Mucho ruido

Los discursos de los aspirantes a la Presidencia se han centrado, como se esperaba, en la descalificación mutua y en el discurso de siempre: todos dicen que combatirán la corrupción, la inseguridad y la pobreza; todos ofrecen hacer de México un país próspero, de primer mundo.

Es el discurso de siempre, el políticamente correcto, conformista, actualizado sólo por quién lo dice o por el contexto en que se dice.

Es una retórica que nuevamente hace a un lado el hartazgo social ante la palabrería hueca que hace alusión a los problemas añejos. Interesante sería que explicaran por qué desde los puestos por los que han desfilado, ya sea públicos o partidistas, no lograron abatirlos o ya de perdis reducirlos.

Con este esquema, los precandidatos lo único que consiguen tras cada discurso que pronuncian es un cúmulo de preguntas burlonas de las que dan cuenta las redes sociales.

El ejemplo más claro es el de José Antonio Meade Kuribreña. Cuando el aspirante del PRI-PVEM-PVEM habló de la traición de Javier Duarte de Ochoa al prestigio del partido y sostuvo que este ex gobernador no define a los priístas, la respuesta que tuvo en su cuenta de Twitter fue una cascada de fotografías en las que aparecen los dos, sonrientes y muy camaradas.

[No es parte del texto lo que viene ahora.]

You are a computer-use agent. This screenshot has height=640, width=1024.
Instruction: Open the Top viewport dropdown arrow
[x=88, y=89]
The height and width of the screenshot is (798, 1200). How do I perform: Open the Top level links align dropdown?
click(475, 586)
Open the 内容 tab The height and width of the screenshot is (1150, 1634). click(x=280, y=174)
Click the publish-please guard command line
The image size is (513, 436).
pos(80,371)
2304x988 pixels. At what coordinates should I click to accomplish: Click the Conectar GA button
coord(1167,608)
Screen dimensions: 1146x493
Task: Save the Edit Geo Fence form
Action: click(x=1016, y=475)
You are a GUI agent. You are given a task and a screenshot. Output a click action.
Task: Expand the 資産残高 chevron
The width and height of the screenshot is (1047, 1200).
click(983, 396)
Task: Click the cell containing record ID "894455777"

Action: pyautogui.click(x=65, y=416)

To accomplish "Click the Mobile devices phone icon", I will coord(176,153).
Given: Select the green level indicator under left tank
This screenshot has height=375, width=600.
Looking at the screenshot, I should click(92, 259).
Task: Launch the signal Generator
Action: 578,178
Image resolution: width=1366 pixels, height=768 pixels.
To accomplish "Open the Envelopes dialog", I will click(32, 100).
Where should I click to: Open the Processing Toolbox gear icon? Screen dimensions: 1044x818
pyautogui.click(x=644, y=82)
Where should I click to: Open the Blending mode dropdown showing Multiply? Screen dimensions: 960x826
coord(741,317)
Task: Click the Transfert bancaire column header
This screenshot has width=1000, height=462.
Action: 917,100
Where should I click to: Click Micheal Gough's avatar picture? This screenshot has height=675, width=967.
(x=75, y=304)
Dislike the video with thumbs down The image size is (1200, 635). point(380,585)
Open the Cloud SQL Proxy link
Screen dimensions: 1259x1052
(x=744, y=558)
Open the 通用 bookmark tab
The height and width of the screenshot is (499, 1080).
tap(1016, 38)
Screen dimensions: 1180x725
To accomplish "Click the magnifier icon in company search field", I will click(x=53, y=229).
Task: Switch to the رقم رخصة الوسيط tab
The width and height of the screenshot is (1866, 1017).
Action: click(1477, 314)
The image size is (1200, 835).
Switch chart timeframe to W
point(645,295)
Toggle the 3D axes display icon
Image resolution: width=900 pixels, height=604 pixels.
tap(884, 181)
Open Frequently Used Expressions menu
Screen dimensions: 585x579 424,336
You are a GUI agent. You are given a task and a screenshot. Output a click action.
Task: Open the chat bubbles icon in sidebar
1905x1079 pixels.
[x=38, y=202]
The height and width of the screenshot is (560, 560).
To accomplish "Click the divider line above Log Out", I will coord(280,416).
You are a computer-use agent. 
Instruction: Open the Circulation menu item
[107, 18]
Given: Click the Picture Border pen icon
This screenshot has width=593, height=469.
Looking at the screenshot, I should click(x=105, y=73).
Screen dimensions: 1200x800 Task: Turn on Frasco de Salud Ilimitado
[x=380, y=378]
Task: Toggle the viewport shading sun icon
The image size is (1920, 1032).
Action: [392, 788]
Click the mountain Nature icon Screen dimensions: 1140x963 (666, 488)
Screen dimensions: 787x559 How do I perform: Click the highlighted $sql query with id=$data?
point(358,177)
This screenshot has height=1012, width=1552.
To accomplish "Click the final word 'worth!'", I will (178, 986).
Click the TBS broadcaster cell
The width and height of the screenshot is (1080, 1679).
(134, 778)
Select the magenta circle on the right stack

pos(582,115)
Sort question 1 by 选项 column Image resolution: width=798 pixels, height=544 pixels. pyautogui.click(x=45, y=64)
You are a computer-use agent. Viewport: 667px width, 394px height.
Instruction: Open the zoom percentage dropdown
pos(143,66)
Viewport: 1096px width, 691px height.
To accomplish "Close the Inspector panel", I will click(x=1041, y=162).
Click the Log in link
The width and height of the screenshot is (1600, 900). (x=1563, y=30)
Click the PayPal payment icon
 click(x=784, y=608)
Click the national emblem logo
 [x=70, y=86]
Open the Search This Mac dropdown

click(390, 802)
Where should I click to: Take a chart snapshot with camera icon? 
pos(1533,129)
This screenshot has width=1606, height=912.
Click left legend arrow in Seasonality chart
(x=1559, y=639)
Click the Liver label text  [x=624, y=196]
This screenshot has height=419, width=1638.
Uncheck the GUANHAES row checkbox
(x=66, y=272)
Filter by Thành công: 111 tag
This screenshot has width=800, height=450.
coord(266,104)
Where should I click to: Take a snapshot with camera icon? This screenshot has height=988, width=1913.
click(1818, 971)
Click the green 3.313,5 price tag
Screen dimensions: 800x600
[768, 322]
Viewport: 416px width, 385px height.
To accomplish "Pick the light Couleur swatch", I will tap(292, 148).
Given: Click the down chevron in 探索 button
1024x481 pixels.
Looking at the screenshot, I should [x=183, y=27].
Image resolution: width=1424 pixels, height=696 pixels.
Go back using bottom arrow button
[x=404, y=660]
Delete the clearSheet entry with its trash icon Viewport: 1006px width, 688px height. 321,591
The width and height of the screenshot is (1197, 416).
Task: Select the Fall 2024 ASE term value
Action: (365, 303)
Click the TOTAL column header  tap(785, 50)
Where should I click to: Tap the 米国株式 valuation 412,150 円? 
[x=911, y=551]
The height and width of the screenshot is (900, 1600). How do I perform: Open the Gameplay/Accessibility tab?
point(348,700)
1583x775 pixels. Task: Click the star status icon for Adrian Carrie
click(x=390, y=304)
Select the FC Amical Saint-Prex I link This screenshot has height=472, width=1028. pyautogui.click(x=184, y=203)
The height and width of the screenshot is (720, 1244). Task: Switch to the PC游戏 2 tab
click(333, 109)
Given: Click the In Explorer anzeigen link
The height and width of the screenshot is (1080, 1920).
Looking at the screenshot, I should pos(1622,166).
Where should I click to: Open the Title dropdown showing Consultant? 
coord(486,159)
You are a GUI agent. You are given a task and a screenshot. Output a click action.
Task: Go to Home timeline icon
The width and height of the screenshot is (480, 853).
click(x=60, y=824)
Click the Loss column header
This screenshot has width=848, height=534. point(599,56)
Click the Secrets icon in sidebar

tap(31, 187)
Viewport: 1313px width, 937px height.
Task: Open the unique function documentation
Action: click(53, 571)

En Querétaro, habló del rechazo a quienes mienten en su declaración patrimonial y a quienes hacen de la corrupción una forma de vida. Tan sólo una de las respuestas que recibió fue que empiece por investigar a los funcionarios del sexenio.

Meade, aunque lo quieran vender como honorable precandidato ciudadano, representa al PRI y tiene difícil tarea. Lejos de estar acompañado por el prestigio priísta del que habla, con lo que en realidad carga es con la mala reputación de un partido asociado a gobernadores corruptos, a empresas fantasma, a desvío de recursos.

En todo caso tendría que pelearse con el partido y distanciarse del presidente que lo designó, pero sus discursos dicen todo lo contrario: defiende lo indefendible, elude respuestas contundentes y pretende convencer al electorado de que llegará a arreglar problemas que han estado ahí, mientras él formaba parte de dos gabinetes presidenciales.

Ahora bien, ¿qué se ha escuchado de Andrés Manuel López Obrador? El aspirante de Morena dijo en Veracruz que su partido es un referente moral y tiene que cuidar mucho su imagen.

Sin embargo, en los hechos ha sido un escándalo que Fausto Vallejo, ex gobernador y cuatro veces alcalde de Morelia, cuestionado por la presunta infiltración del crimen en su gestión en el gobierno de Michoacán, haya declarado que tiene la invitación para postularse a la alcaldía, arropado esta vez por este instituto político. Y en la Ciudad de México son varios los casos de delegados morenistas investigados por corrupción y nexos con el crimen organizado, como el de Rigoberto Salgado, de Tláhuac.

A López Obrador lo principal que se le cuestiona es la incongruencia al atacar las pensiones de ex presidentes, pero evadir explicar con detalles él ¿de qué vive?

Ricardo Anaya Cortés, el aspirante del Frente por México del PAN y PRD, también ha enarbolado como bandera que abatirá la corrupción; sin embargo, lo persiguen las dudas que pesan sobre la fortuna de su familia, la estancia por dos años de su familia en Atlanta para que sus hijos estudiaran en uno de los colegios más caros y por supuesto sus constantes viajes para visitarlos.

Ambos son temas que llenaron su muro de Facebook el Día de los Inocentes cuando ofreció contestar todas las preguntas que se le hicieran y escuchar propuestas para “cambiar la historia”.

En general así está el tono de las precampañas, mucho ruido y pocas nueces… ¡y faltan las campañas!